In 2010, Sieglock unsuccessfully challenged Lewis, who again ran under her married name Huber, for the same seat. Lewis won the election with 52.0% of the vote, with Sieglock garnering only 42.7%.

Although she had initially planned on seeking reelection in 2012, Lewis ultimately declined to run due to her pending divorce and the redrawing of her district lines.

===Legal===
On December 27, 2012, Lewis was appointed by Governor Jerry Brown to serve as a judge on the Sacramento Superior Court.

==Education==
In 1990, Lewis graduated from Lodi High School in Lodi, California.

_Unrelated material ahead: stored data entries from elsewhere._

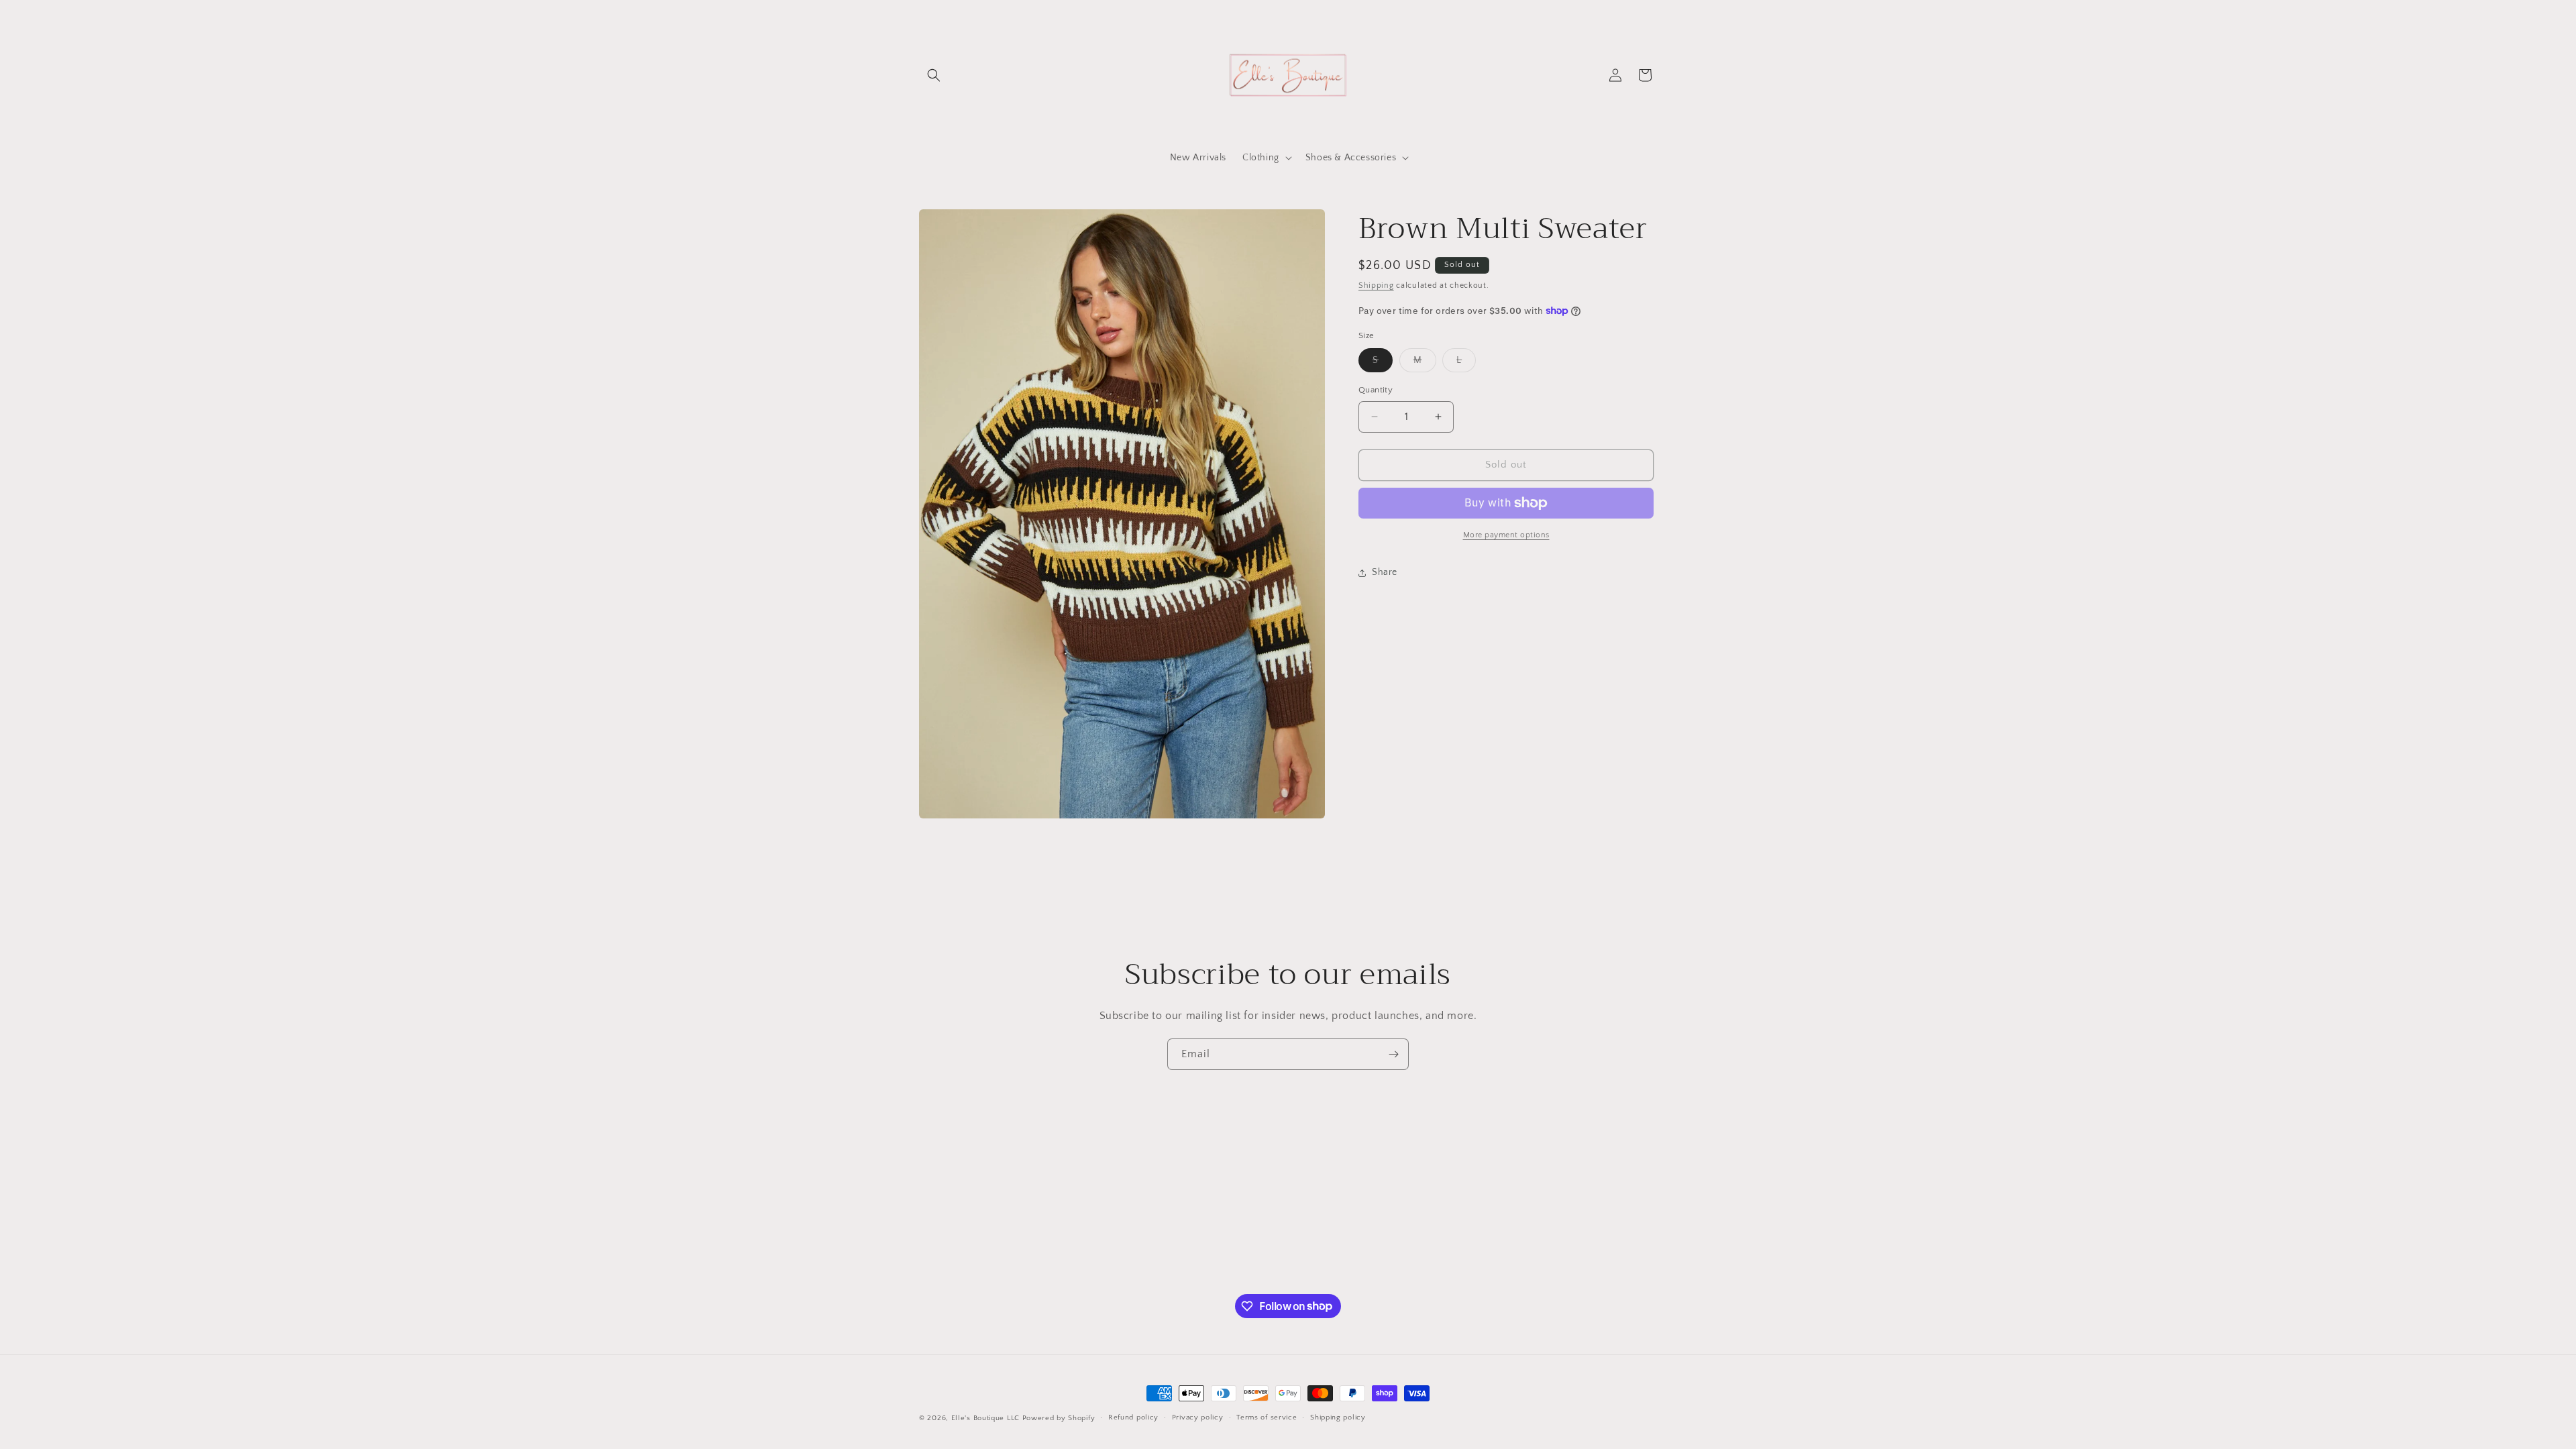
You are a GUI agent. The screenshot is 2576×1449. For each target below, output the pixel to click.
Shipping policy (1338, 1417)
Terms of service (1266, 1417)
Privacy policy (1198, 1417)
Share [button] (1384, 572)
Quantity (1375, 389)
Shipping (1376, 285)
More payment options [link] (1506, 535)
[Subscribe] (1393, 1054)
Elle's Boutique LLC (985, 1418)
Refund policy (1133, 1417)
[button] (934, 75)
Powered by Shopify (1058, 1418)
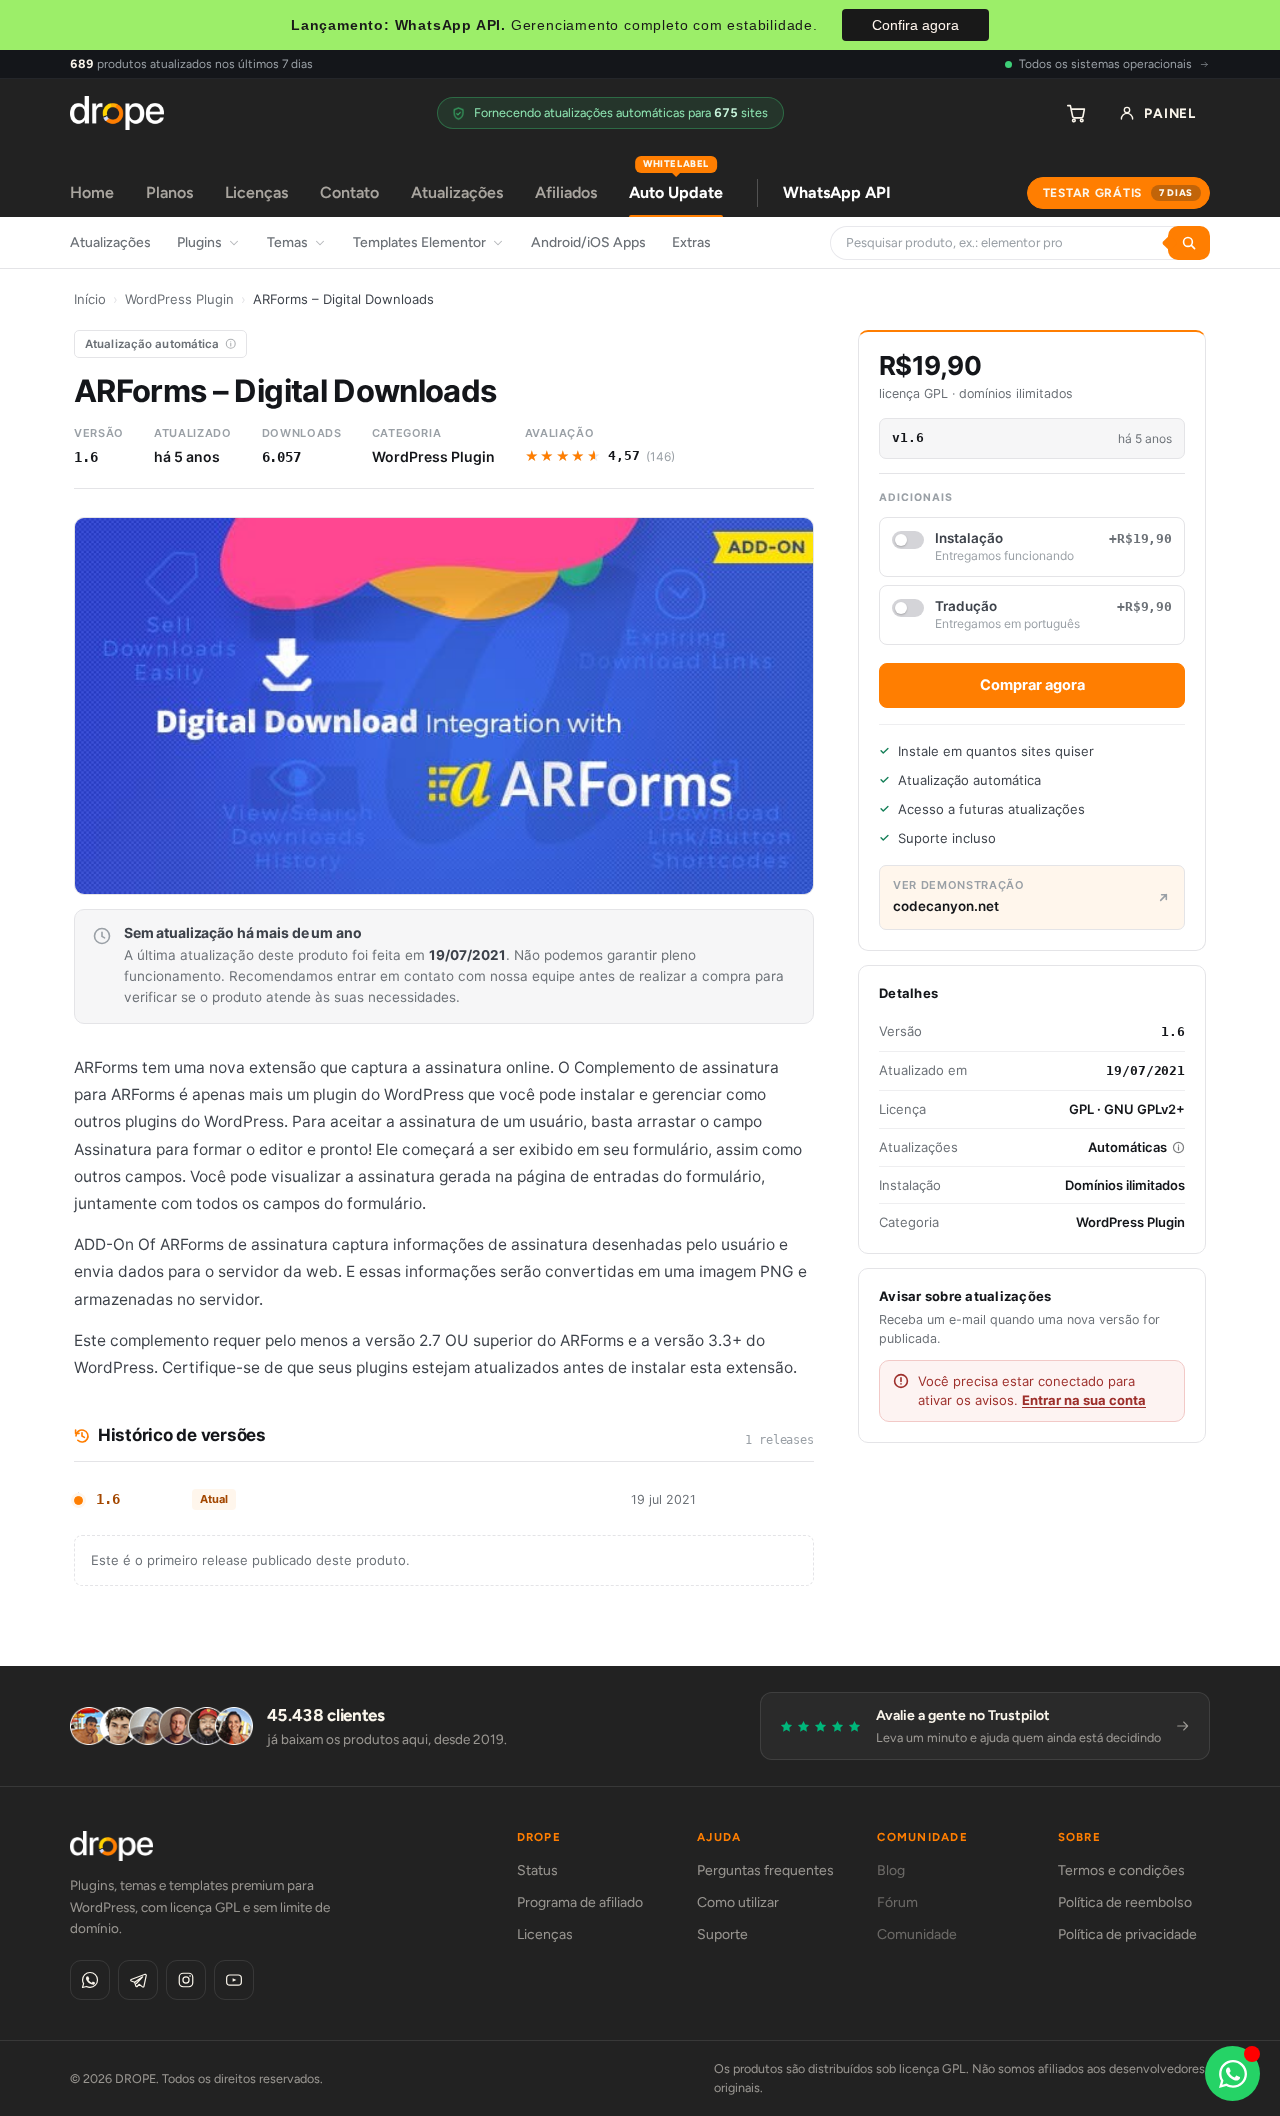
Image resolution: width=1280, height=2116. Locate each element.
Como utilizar (738, 1902)
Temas (287, 242)
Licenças (256, 192)
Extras (691, 242)
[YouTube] (234, 1980)
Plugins (199, 242)
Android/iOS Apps (588, 242)
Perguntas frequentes (765, 1870)
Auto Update (676, 185)
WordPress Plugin (179, 299)
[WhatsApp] (90, 1980)
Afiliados (566, 192)
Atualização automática (152, 344)
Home (92, 192)
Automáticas (1127, 1147)
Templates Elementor (419, 242)
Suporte (722, 1934)
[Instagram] (186, 1980)
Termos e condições (1121, 1870)
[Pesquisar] (1189, 243)
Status (537, 1870)
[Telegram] (138, 1980)
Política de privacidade (1127, 1934)
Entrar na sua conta (1084, 1400)
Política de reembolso (1125, 1902)
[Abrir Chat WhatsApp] (1232, 2073)
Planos (169, 192)
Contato (349, 192)
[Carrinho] (1076, 113)
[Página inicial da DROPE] (117, 113)
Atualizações (457, 192)
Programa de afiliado (580, 1902)
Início (90, 299)
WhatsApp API (837, 192)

She started her college career at San Joaquin Delta College in Stockton, transferring to California State University, Chico and then to Cornell University in Ithaca, New York, where she received her undergraduate degree.

Lewis received her Juris Doctor degree from the University of California, Hastings College of the Law, San Francisco.

==Personal==
Lewis was married to Tim Huber. The couple has two sons: Riley, born circa 2003, and Colin, born circa 2005. She separated from Tim in January 2011 and filed for divorce in May. While she was married to Huber, Lewis was step-mother to Tim's two children from a previous relationship.

==Awards and honors==
Lewis was named 2010's "Legislator of the Year" by the California Small Business Association. In 2009, the California State Sheriff's Association recognized her as an "Outstanding Legislator".